I began organically shooting outdoors, mainly small locations that were interesting: a little mangrove island, the artist rock that Richard Murdoch installed, the shell clusters on rocks, the manatees, in the initial phase.  My idea was to create a personal archive, to think on how we find and observe the small, apparently irrelevant or apparently unimportant things, that conform a specific body/place/entity. My interest for Curiosity Cabinets, science and collections have made me build a non-academic,  loosely documentary archive of the natural world and our complex relation with it.  

The project has unfolded in different ways, and through diverse paths, but basically it deals with the idea of confirming the mere existence of it, and of us, the observation of nature, the construction of an archive, document as a fiction and lastly, of the idea of ‘being in the middle of ‘things’ after Mieke Bal’s notion of cultural analysis.

As my project developed, I progressively began more interested in how Florida’s natural landscape has been determined by its Sub tropical weather conditions and how human and culture have blended into “modeling” site specific locations. This controlled environment has presented itself as a living observation laboratory. Inspirations for this project include both Charles Torrey Simpson’s naturalist observations from Lower Florida Wilds published in the 1920s and Aby Warburg’s Atlas Mnemosyne (1923-29) in relation to the studies of image accumulations as a way of experiencing and interpreting memory and the familiar. I was also inspired Merlau Ponty’s Phenomenology of Perception (1945), as well as the Baudelarian notion of Correspondence, which is a concept that I have  previously developed in other works. Additionally, further inspiration and research done with Georges Didi-Huberman’s Lo que vemos, lo que nos mira (1992), Derek Jarman’s Modern Nature (1991), The invention of Nature (Alexander Von Humboldt’s New World) by Andrea Wulf (2015), in the process of this project.

• • • • •

Problem A ▸ Transcribe the passage on the nature archive project from "I began organically" to "relation with it.".

• • • • •

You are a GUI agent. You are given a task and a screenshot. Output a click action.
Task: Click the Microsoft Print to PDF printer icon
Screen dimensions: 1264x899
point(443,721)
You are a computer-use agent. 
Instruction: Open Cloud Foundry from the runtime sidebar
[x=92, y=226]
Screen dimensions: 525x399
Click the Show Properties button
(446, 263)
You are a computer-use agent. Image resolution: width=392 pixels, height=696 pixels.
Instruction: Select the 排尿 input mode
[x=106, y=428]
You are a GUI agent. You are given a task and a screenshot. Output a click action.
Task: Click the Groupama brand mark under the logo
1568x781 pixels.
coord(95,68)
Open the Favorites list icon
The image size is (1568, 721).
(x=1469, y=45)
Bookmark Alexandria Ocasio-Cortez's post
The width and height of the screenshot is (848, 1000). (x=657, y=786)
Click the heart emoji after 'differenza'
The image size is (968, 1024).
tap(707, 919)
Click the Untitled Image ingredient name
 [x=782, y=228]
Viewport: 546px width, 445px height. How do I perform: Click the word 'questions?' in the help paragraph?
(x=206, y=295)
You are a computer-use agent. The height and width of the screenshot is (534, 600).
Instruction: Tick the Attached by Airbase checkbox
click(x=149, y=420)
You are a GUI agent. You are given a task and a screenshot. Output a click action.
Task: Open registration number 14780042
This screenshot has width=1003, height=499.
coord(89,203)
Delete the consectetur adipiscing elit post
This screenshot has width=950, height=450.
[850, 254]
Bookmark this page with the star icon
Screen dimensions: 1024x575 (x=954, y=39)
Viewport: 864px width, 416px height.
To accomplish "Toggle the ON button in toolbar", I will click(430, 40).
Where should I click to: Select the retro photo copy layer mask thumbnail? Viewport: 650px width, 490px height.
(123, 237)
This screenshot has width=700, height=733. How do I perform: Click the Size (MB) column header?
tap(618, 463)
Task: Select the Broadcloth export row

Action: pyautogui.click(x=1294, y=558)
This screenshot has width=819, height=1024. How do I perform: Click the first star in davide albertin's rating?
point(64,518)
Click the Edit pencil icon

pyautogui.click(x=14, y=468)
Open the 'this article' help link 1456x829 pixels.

• • • • •

Problem B ▸ Pull out every line of the records that contains the word "Instruction".

Expected output A ▸
I began organically shooting outdoors, mainly small locations that were interesting: a little mangrove island, the artist rock that Richard Murdoch installed, the shell clusters on rocks, the manatees, in the initial phase.  My idea was to create a personal archive, to think on how we find and observe the small, apparently irrelevant or apparently unimportant things, that conform a specific body/place/entity. My interest for Curiosity Cabinets, science and collections have made me build a non-academic,  loosely documentary archive of the natural world and our complex relation with it.

Expected output B ▸
Instruction: Open Cloud Foundry from the runtime sidebar
Instruction: Select the 排尿 input mode
Instruction: Tick the Attached by Airbase checkbox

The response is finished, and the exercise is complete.